Abstract

Purpose: Cataract and glaucoma commonly coexist in elderly patients and present complex treatment options. This study evaluates the long-term intraocular pressure (IOP) reduction effect and the benefit of adjunctive subconjunctival mitomycin C (0.04% MMC) in combining phacoemulsification with posterior chamber intraocular lens implantation and trabeculectomy (combined surgery). Methods: A retrospective analysis was performed in 52 consecutive patients who had undergone combined surgery. All had limbus-base conjunctival flaps resutured at the fornix. All patients had follow-up at least 12 months.

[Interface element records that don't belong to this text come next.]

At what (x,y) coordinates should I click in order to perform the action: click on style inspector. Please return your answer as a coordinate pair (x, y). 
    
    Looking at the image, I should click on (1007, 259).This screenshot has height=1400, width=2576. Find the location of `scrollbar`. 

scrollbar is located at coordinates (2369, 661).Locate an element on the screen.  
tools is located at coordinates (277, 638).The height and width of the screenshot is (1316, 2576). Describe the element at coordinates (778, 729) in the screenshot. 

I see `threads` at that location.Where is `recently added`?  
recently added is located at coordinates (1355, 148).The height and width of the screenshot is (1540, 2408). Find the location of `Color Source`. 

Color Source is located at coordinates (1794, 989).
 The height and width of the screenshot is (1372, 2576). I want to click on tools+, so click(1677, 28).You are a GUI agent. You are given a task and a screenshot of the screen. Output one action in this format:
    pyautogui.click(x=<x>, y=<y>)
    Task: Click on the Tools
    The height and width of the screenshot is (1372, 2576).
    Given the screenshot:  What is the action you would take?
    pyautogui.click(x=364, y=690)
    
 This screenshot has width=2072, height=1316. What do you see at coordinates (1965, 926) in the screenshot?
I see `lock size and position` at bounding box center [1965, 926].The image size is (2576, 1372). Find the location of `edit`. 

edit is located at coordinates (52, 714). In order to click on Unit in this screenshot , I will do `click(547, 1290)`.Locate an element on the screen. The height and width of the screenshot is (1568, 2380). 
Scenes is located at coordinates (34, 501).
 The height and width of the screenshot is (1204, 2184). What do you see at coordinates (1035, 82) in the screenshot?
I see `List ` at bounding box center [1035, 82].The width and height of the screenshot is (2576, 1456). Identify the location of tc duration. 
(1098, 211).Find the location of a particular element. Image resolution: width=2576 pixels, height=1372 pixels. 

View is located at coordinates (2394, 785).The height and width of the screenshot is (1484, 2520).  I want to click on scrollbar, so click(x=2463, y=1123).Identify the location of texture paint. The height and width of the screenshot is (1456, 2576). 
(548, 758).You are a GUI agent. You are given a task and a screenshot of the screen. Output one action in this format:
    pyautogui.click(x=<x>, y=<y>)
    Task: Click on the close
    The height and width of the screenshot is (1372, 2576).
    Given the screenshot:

Results: The mean pre-operative IOP was 25.7 (range, 21-48) mmHg and the mean post-operative IOP was reduced significantly to 12.2 (range, 6-24) mmHg (p<0.001); 44 (84.6%) patients had IOPs controlled at 15 mmHg or less. The mean number of medications decreased from 2.1 to 0.1 at 1-year follow up; 47 (90.4%) patients required no medication. The filtering blebs from the limbal-based conjunctival flaps were predominantly large, diffuse, and noncystic. The best-corrected visual acuity was 6/12 or better in 36 (69.2%) of patients. Conclusion: Control of IOP and improvement of visual acuity can be achieved in a high percentage of patients with coexisting cataract and glaucoma by performing combined surgery using intraoperative mitomycin and limbal based conjunctival flaps. The filtering blebs illustrated a distinctive morphology. No visible adverse effect on corneal endothelium or limbal wound healing was detected with intraoperative application of 0.04% MMC.